Our findings revealed that the index of alpha-diversity (ACE) was decreased in MDD patients, suggesting that a lower diversity of gut microbiota in patients with MDD than HCs. Likewise, beta-diversity analysis displayed significant differences in the gut microbiota composition between the two groups. These findings were also reported in previous systematic reviews and meta-analyses [9, 72, 73]. Moreover, our findings also found the illness duration was negatively correlated with relative abundance of SCFAs-producing bacteria (i.e., Prevotella) in MDD patients, which suggests that a decrease in SCFAs-producing bacteria may affect course of depression in patients with MDD. The genus Prevotella belongs to the family Prevotellaceae, which is generally related to the production of SCFAs and significantly contributes to maintain the stability of intestinal environment [90,91,92]. Reduced levels of these gut bacteria may result in aberrant cognitive, immunological and inflammatory responses [93, 94], which may contribute to the pathophysiology of MDD.
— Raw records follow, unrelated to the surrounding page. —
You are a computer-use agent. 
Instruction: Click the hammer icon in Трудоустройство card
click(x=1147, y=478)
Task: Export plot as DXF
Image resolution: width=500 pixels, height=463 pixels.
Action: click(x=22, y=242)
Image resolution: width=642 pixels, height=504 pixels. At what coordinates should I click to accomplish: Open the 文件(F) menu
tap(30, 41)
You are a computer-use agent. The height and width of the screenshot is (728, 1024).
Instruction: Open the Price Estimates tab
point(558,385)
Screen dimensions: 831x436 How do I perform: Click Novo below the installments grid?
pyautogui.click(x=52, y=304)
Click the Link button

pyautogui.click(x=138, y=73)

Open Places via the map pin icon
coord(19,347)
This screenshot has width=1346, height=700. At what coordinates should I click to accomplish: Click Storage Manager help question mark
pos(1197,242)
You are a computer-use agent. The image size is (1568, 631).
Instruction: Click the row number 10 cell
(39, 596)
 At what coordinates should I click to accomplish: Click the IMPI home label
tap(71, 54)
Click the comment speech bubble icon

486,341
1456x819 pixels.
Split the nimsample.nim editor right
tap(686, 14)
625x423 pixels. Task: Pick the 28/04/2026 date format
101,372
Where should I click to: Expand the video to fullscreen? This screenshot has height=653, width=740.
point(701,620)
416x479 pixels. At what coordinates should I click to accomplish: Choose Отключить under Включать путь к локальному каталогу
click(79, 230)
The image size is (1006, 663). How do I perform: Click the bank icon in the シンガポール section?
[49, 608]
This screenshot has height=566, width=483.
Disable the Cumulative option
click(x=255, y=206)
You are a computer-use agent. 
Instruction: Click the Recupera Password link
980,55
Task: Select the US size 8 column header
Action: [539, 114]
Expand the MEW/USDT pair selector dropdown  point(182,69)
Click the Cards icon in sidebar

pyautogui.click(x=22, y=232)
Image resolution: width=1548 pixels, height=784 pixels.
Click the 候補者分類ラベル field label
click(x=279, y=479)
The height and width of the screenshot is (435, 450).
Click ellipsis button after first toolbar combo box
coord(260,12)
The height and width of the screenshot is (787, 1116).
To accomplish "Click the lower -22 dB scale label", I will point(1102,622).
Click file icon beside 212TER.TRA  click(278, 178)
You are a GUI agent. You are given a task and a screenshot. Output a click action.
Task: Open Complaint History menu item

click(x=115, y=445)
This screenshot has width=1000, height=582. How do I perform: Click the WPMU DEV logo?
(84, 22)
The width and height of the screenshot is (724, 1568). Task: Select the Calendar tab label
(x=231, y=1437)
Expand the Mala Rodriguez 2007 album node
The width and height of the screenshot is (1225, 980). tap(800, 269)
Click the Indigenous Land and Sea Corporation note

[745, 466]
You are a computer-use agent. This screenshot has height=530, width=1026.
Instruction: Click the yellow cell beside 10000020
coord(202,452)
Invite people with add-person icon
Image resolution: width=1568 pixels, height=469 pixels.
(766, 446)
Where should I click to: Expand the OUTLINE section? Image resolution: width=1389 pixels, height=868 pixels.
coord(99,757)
In addition, SVM model showed that combined features of altered hippocampal subregions’ FC and gut microbiota level exhibited highest AUC value (AUC = 0.92) than any single feature method to classify MDD and HCs, indicating that the abnormal FC patterns of hippocampal subregions and the level of gut microbiota have better classification performance and diagnostic value in distinguishing MDD and HCs. Previously, SVM analysis of diagnostic classifiers for MDD were mostly based on gut microbiota or neuroimaging markers single-modal [45, 95], and the prediction accuracy was mostly lower than our performance. Our results suggested that the multimodal combination feature might be a better way when distinguish MDD from HCs.

Limitations

Several limitations of this study should be considered. First, a relatively small sample of patients were recruited from a single center, which may cause selection bias. Second, due to the small size of hippocampal subfields relative to the voxel size acquired for fMRI and limited resolution fMRI, it is challenging to delineate its structure, distinguish between the subregions, and confirm whether the hippocampus signal is contaminated by the adjacent structure. Future studies applying fMRI with higher resolution would provide a deeper understanding of their potentially different roles in MDD. Third, this study was a preliminary cross-sectional study. Although we detected correlations between brain function alterations and the gut microbiota composition as well as diversity in MDD, we could not identify the causal relationship between them. Fourth, results of correlations analyses between brain FC values and gut microbiota are considered exploratory as they were not corrected for multiple comparisons. Thus, future longitudinal studies with large sample size might help to identify the causal relationship between the gut microbiota composition and brain function alterations. In addition, the metabolic and inflammatory alteration of gut microbiota should be further investigated to shed light on the possible potential mechanisms. Furthermore, although all participants were recruited from the same site and were used very strict exclusion criteria to control the potential effect of factors, such as taking oral probiotics or yogurt, we could not eliminate all possible confounders affecting gut microbiota composition.

Conclusions

In conclusion, our study found that abnormal FC between the bilateral hippocampus (mainly the CA2 and CA3), and between the hippocampal CA3 and PCC in MDD. Increased levels of proinflammatory bacteria (i.e., Enterobacteriaceae), and decreased SCFAs producing-bacteria (i.e., Prevotellaceae, Agathobacter, and Clostridium) were found in patients with MDD. Moreover, abnormal FC between the bilateral hippocampus was associated with increased relative abundance of proinflammatory bacteria. In addition, the abnormal FC patterns of hippocampal subregions and relative abundance of gut microbiota might be biomarkers distinguishing MDD and HCs. These findings may provide insights into the potential role of gut microbiota in the underlying neuropathology of MDD patients, and may have important clinical implications in targeting the gut microbiota as a treatment target of MDD patients.